According to Fitzpatrick, Lewin denied the existence of a kulak class, "dealt sympathetically with peasants (as long as they remain in situ) and had never been much interested in the proletariat and its putative 'leading' role". He argued that the Soviet Union had never reached socialism and characterised it as a "bureaucratic absolutism" that resulted from its peasant roots.

==Works==

- La Paysannerie et le pouvoir soviétique, 1928-1930. Paris: Mouton, 1966. English edition: Russian Peasants and Soviet Power: A Study of Collectivization, translated by Irene Nove with John Biggart, London: George Allen and Unwin, 1968.
- Le Dernier combat de Lénine, Paris: Les Editions de Minuit, 1967. English edition: Lenin's Last Struggle, translated by A.M. Sheridan Smith, New York: Random House, 1968.

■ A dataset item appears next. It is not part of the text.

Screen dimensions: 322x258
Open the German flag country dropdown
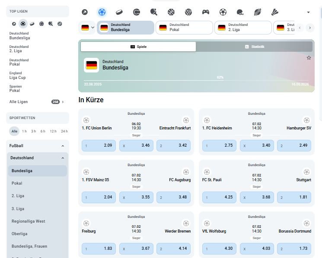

- Political Undercurrents in Soviet Economic Debates: From Bukharin to the Modern Reformers, Princeton, NJ: Princeton University Press, 1974. Reissued as Stalinism and the Seeds of Soviet Reform: The Debates of the 1960s (1991).
- The Making of the Soviet System: Essays in the Social History of Interwar Russia, New York: Pantheon, 1985.
- The Gorbachev Phenomenon: A Historical Interpretation, Berkeley: University of California Press, 1988.
- Russia — USSR — Russia: The Drive and Drift of a Superstate, New York: The New Press, 1995.
- Stalinism and Nazism: Dictatorships in Comparison, Co-edited with Ian Kershaw. Cambridge, England: Cambridge University Press, 1997.
- The Soviet Century, London: Verso, 2005.